We cannot even determine whether there is a "majority view" on the subject, and the leading treatises on insurance express no preference. We believe the key to construction lies in the purpose of the temporary substitute provision. This court has held that "The purpose is not to defeat liability but reasonably to define coverage by limiting the risk to one operating vehicle at a time for a single premium." Hemphill v. Home Ins. Co., 121 Ga. App. 323, 333 (174 SE2d 251).
Therefore, if a vehicle is operable, the owner must take some step to preclude its use by another during the substitution period or there will be a material increase in the risk contemplated by the insurer. "If the vehicle insured can be operated, some overt act is requred to prove its withdrawal from service, although this would not necessarily require its being garaged." 7 Appleman 95, § 4293.5 citing Lewis v. Bradley, 7 Wis. 2d 586 (97 NW2d 408). There was no such act here. The daughter stated that the mother could have used the car at any time since she had both a set of keys and implied permission. The fact that the mother did not actually have occasion to go out does not alter the basic fact that the car was not withdrawn from normal use (which, in a passenger vehicle, would include local driving as well as a long trip to work) and that coverage of the risk remained on this automobile under the daughter's policy.

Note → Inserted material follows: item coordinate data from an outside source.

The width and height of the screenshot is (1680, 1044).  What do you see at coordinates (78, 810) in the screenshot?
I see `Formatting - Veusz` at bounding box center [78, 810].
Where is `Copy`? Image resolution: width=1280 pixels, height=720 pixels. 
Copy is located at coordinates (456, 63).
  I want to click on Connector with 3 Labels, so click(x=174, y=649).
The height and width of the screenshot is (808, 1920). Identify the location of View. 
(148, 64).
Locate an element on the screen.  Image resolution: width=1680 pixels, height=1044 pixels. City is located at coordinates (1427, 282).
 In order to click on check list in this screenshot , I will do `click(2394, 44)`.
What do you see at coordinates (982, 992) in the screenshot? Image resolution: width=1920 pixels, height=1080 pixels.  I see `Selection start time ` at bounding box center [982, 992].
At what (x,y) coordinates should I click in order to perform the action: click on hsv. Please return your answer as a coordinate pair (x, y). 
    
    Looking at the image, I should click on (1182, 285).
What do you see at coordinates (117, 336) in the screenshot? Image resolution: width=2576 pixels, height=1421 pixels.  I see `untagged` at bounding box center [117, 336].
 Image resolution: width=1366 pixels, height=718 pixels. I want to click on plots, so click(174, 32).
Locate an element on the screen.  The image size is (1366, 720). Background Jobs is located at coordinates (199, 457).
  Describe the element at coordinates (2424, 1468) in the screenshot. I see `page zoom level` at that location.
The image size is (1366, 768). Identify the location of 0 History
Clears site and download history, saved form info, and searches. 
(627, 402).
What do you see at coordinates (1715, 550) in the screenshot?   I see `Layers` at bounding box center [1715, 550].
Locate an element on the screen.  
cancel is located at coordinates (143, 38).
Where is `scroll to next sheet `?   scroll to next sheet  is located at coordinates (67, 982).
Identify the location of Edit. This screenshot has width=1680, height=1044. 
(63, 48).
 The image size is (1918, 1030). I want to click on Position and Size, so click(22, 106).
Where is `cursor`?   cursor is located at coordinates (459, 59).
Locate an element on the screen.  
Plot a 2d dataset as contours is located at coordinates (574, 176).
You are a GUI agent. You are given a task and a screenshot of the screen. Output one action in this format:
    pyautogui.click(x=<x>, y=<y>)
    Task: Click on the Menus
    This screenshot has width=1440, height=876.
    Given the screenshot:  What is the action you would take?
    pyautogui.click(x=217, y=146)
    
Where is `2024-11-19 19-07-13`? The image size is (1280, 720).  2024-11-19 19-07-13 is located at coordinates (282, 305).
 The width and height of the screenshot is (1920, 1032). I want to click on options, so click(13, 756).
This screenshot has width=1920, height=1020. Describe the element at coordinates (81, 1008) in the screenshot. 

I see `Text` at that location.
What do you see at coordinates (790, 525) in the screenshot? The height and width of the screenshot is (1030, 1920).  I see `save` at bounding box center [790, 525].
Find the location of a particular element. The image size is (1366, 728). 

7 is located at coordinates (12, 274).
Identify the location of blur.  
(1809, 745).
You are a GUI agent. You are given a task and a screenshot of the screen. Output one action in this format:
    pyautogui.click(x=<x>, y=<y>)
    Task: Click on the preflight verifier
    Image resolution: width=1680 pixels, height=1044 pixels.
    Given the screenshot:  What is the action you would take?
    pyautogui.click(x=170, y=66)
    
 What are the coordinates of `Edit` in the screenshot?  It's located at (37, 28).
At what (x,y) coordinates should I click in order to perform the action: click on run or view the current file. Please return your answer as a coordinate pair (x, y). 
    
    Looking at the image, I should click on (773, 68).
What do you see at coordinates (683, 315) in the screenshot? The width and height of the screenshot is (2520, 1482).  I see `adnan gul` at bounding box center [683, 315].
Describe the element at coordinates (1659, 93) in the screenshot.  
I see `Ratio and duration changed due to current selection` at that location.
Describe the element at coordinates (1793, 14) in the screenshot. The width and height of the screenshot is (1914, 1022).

*599 The question of what constitutes a breakdown has received less attention, but such conditions as being low on gasoline, having on snow chains during good weather, having no hood, or being less suitable or convenient for the contemplated trip have been held not to be breakdowns. On the other hand, badly worn tires have been held to be the equivalent of the automobile's breakdown. See the collected cases in 34 ALR2d 938, 949, § 18 and Later Case Service. We believe the phrase "its breakdown" means either a condition rendering the vehicle inoperable or one which would make its use dangerous, as opposed to a breakdown of a non-essential component. Neither of these conditions was present here. The daughter's car was in good operating condition, and while the lack of a heater made it uncomfortable and inconvenient for a long trip, it certainly did not make it dangerous.
The trial court erred in finding that this car had been withdrawn from normal use because of its breakdown and in granting summary judgment of plaintiff.
The evidence demands the opposite finding: that, as a matter of law, the mother's car was not a temporary substitute as contemplated by the terms of the policy and that defendant is entitled to summary judgment.
Judgment reversed. Deen and Evans, JJ., concur.